◆ **Data provided**

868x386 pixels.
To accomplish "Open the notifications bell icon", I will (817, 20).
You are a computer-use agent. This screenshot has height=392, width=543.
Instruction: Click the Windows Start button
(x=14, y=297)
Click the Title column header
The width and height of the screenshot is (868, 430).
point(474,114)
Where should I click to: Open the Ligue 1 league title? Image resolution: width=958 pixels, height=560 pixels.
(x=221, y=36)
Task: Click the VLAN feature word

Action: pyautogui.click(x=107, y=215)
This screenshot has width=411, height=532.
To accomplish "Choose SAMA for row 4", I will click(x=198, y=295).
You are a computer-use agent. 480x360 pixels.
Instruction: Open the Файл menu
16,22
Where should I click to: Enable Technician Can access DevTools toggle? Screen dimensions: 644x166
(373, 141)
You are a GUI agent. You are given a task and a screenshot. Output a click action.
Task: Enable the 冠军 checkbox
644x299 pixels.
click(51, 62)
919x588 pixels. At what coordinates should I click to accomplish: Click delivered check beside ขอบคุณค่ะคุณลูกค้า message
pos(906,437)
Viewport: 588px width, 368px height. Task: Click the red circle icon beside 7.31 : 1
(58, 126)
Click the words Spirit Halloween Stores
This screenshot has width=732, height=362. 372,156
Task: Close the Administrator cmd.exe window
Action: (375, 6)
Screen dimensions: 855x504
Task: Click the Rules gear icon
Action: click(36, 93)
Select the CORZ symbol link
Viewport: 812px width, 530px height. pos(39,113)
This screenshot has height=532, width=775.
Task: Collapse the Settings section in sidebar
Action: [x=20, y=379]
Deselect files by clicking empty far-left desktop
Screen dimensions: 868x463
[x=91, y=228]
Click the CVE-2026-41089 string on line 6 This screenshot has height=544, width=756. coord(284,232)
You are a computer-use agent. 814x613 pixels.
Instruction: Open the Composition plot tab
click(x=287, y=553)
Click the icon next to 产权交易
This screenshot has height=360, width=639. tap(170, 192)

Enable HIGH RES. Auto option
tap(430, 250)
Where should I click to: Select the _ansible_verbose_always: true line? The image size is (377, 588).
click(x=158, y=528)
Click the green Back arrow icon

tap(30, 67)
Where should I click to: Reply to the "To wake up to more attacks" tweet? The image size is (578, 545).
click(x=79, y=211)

◆ **Aim of the task**
A word-for-word restatement of the lines running from the one with "Deselect files by" to the last line of the records is the whole answer.

◆ **Answer box**
Deselect files by clicking empty far-left desktop
Screen dimensions: 868x463
[x=91, y=228]
Click the CVE-2026-41089 string on line 6 This screenshot has height=544, width=756. coord(284,232)
You are a computer-use agent. 814x613 pixels.
Instruction: Open the Composition plot tab
click(x=287, y=553)
Click the icon next to 产权交易
This screenshot has height=360, width=639. tap(170, 192)

Enable HIGH RES. Auto option
tap(430, 250)
Where should I click to: Select the _ansible_verbose_always: true line? The image size is (377, 588).
click(x=158, y=528)
Click the green Back arrow icon

tap(30, 67)
Where should I click to: Reply to the "To wake up to more attacks" tweet? The image size is (578, 545).
click(x=79, y=211)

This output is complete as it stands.